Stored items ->
● ● ● ● ● ● ●
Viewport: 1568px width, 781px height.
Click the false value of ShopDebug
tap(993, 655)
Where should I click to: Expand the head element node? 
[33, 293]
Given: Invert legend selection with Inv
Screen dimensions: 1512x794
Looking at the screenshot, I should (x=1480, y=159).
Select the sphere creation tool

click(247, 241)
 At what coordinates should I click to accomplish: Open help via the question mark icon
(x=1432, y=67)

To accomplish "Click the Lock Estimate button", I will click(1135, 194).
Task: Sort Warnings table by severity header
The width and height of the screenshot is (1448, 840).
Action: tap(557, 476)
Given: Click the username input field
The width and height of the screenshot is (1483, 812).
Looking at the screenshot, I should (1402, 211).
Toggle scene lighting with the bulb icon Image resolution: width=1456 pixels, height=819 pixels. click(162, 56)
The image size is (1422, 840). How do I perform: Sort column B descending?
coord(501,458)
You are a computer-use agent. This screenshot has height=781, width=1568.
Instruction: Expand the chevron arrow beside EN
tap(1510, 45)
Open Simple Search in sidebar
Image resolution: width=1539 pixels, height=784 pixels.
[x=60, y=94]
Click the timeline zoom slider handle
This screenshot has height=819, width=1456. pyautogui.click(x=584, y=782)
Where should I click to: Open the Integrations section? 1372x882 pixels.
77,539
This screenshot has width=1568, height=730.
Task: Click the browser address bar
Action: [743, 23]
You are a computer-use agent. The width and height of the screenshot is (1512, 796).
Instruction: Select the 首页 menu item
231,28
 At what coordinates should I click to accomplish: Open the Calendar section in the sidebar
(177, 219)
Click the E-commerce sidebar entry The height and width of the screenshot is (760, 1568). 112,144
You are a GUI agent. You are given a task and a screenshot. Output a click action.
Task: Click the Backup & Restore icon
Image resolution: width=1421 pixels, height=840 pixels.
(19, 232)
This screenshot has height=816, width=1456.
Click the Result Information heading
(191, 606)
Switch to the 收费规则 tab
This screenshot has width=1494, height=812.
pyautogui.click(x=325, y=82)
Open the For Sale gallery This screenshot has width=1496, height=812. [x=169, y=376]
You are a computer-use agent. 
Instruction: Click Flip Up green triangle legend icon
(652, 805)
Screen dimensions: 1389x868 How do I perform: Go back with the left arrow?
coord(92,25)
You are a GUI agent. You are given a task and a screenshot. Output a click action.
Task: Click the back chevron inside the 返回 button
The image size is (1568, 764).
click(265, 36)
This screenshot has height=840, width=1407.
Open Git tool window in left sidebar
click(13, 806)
● ● ● ● ● ● ●
Exercise goal -> Looking at the records above, return exactly the lines from the line with "Given: Click the username input field" to the line with "Toggle scene lighting", both ends included.

Task output ->
Given: Click the username input field
The width and height of the screenshot is (1483, 812).
Looking at the screenshot, I should (1402, 211).
Toggle scene lighting with the bulb icon Image resolution: width=1456 pixels, height=819 pixels. click(162, 56)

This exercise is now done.